Shanghai is cracking under its own weight. Dozens of quickly-built new skyscrapers have blistered sidewalks and parks with fault lines, sinking the city an average 1.5 centimeters each year. The problem is so severe that city officials have axed many proposed skyscrapers, hoping to prevent additional damage. When seen individually, the cracks are most likely ignored by the average pedestrian, but when viewed together, they reveal a city that is struggling to cope with the speed of its own growth.
City officials repave and patch Shangai’s cracks with asphalt. Though these cracks are haphazardly covered, East Asia has a deep, rich history when it comes to cracks, especially in the arts, where they are valued as an opportunity for creativity.
In fifteenth century Japan, a shogun damaged a precious Chinese bowl, causing cracks to splinter across the small vessel. Fearful of the cracks growing, the shogun took the bowl to a craftsman and asked him to repair it in such a way that it would become more valuable than before. The craftsman filled the cracks with lacquer resin sprinkled with powdered gold. Called kintsugi, “golden joinery” in English translation, the technique became highly desired, and it wasn’t long before cracked and repaired pottery was more valuable than pristine vessels.
Kintsugi continues to fascinate and inspire. “Because the repairs are done with such immaculate craft, and in precious metal, it’s hard to read them as a record of violence and damage,” wrote Blake Gopnik, in his 2009 review of the exhibit “Golden Seams: The Japanese Art of Mending Ceramics,” held at the Smithsonian’s Freer Gallery. Next to a piece of pottery’s earthen-colored clay, the kintsugi gold cuts through, providing a sporadic action that arrests the eyes. Gopnik describes it as “a tiny moment of free jazz played during a fugue by Bach.” He goes on to report that Japanese collectors were so kintsugi-obsessed that they were often accused of intentionally breaking their pottery just to have it repaired.

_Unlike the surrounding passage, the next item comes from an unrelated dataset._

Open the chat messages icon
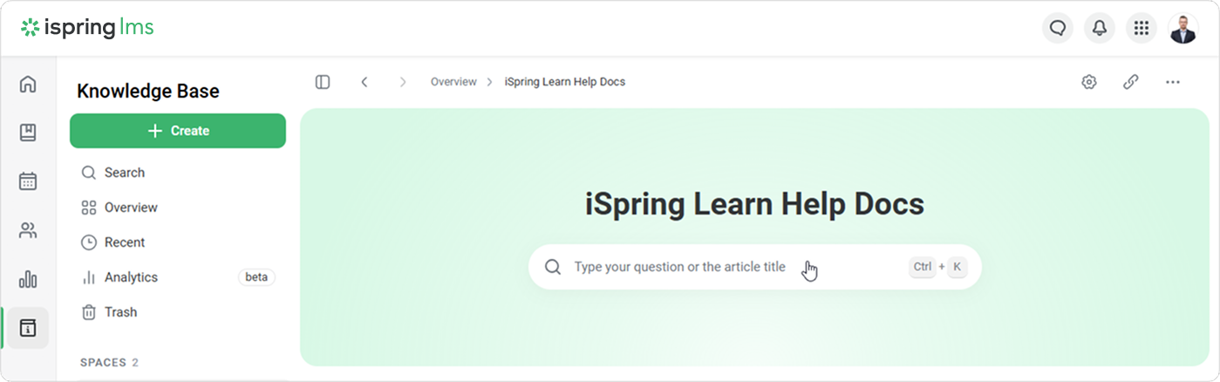 (1058, 29)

In a modernized twist on this tradition, designer Lotte Dekker encourages people to break pottery in her workshops. Dekker has created her own kintsugi-style repair kits containing Bison glue and an inexpensive gold powder (see video below). These kits may not be the real deal, but they encourage artists and non-artists alike to explore the art of repair. Dekker’s technique promotes the creation of new forms, where broken shards of pottery come together to form a new, almost animated shape, similar yet distant from the intact original.

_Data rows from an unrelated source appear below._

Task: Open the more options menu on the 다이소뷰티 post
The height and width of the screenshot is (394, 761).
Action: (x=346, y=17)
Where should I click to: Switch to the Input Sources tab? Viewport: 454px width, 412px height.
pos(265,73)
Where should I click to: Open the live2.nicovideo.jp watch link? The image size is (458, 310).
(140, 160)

More than just a means of repair, kintsugi promotes a hopeful philosophy; unexpected damage can be an opportunity. For Shanghai, the sidewalk cracks have slowed the rate of construction, leading officials to carefully vet new building proposals. Perhaps now, Shanghai will take a moment to reflect upon the bustling city it’s become. Shanghai may be struggling to cope with the speed of its own growth, but the breaks, bumps and scratches may have the potential to turn into something beautiful and unexpected.